Extinct genus of dinosaurs

Amtocephale is a genus of pachycephalosaurid dinosaur from early Late Cretaceous (Cenomanian-Coniacian stages) deposits of southern Gobi Desert, Mongolia.

Amtocephale is known from the holotype MPC-D 100/1203, a nearly complete frontoparietal dome of a subadult individual. It was collected from the Baynshire Formation at the Amtgai locality. Amtocephale was first named by Mahito Watabe, Khishigjaw Tsogtbaatar and Robert M. Sullivan in 2011 and the type species is Amtocephale gobiensis. The generic name combines a reference to the Amtgai site with a Greek κεφαλή, kephale, "head". The specific name refers to the provenance from the Gobi.

Amtocephale was assigned to the Pachycephalosauridae and is perhaps the oldest pachycephalosaurid known, depending on the exact age of the formation.

==History of naming==
Paleontological expeditions of the Hayashibara Museum of Natural Sciences with the Mongolian Paleontological Center into the Gobi Desert began in 1993, surveying and prospecting in over 50 localities.
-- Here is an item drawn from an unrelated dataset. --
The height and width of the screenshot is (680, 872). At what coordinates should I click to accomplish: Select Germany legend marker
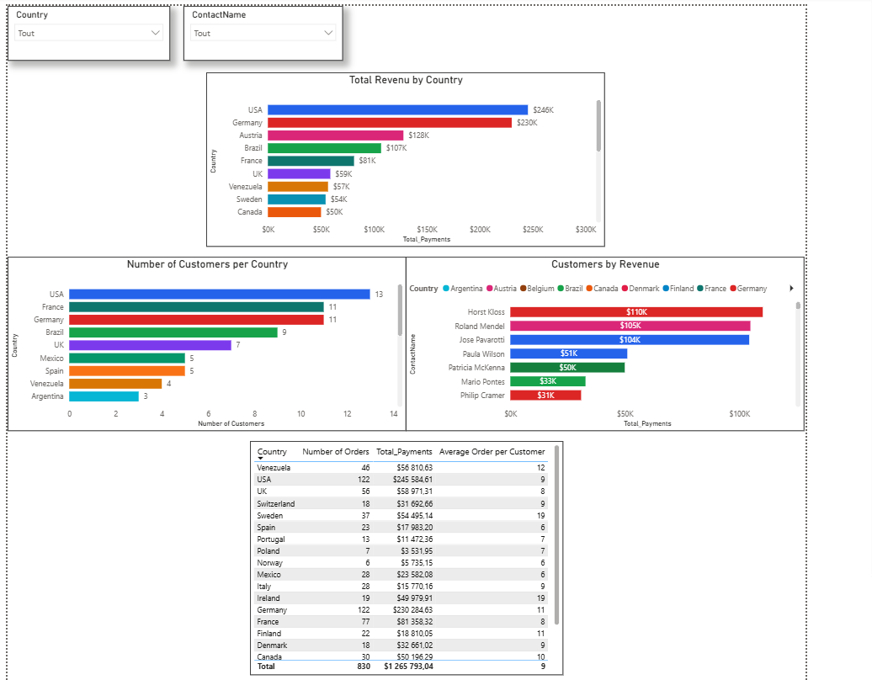click(x=733, y=288)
The Amtgai locality, an outcrop of fossil beds within small cliffs, was excavated in 1993, 1994, 2001 and 2004. This small bed of less than 20 m of exposed sandstone and mudstone is part of the Baynshire Formation, where the HMNS and MPC collected and limb bones of ornithopods, turtle skulls and shells, several specimens of the theropod Segnosaurus, and the skull of a pachycephalosaur. This single partial subadult skull of Amtocephale from the Baynshire Formation, MPC-D 100/1203, was described by Japanese paleontologist Mahito Watabe, Mongolian paleontogist Khishigjaw Tsogtbaatar, and American paleontologist Robert M. Sullivan in 2011 as the new taxon Amtocephale gobiensis. The genus name is a combination of the Amtgai locality and the Ancient Greek word κεφαλή (cephalo) for "head", while the species name is a reference to the Gobi Desert of Mongolia where it was found.
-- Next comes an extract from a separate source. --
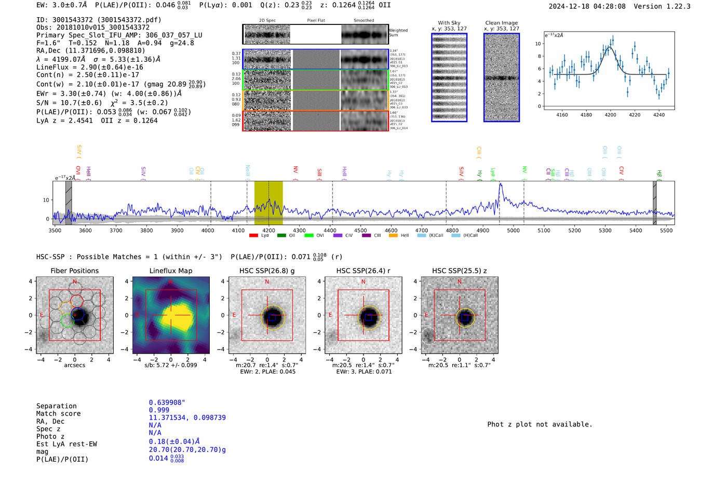Select the red-bordered 2D spectrum fiber row
Screen dimensions: 727x495
[x=315, y=121]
The age of the Baynshire Formation is poorly constrained, correlated to some stage of the early Late Cretaceous between the Cenomanian and the Santonian, though it has even been found to be as young as the Campanian (~80.6 mya). Review of the land-vertebrate faunas of Mongolia has been inconclusive as the fauna are not distinctive, but as it is from the Baynshire Formation Amtocephale would correlate with a "Baynshirenian" age. The vertebrates of the Baynshire Formation suggest the Amtgai locality is no younger than the Santonian (83.5 mya) but it may be slightly older. This makes Amtocephale approximately the same age as the fauna of the Milk River Formation of Alberta. Recent calcite U–Pb measurements performed by Kurumada and colleagues in 2020 have estimated the age of the Baynshire Formation between 95.9 ± 6.0 Ma and 89.6 ± 4.0 Ma, corresponding to the Cenomanian-Coniacian stages, which supports Amtocephale as the oldest known pachycephalosaurid.

==Description==
The frontoparietal dome, formed by a fusion of the frontals in front and the parietals in the back, has a length of 53.2 mm and a maximal thickness of 19 mm. The contribution to the dome length of the parietal part is exceptionally large, with a portion of 41%.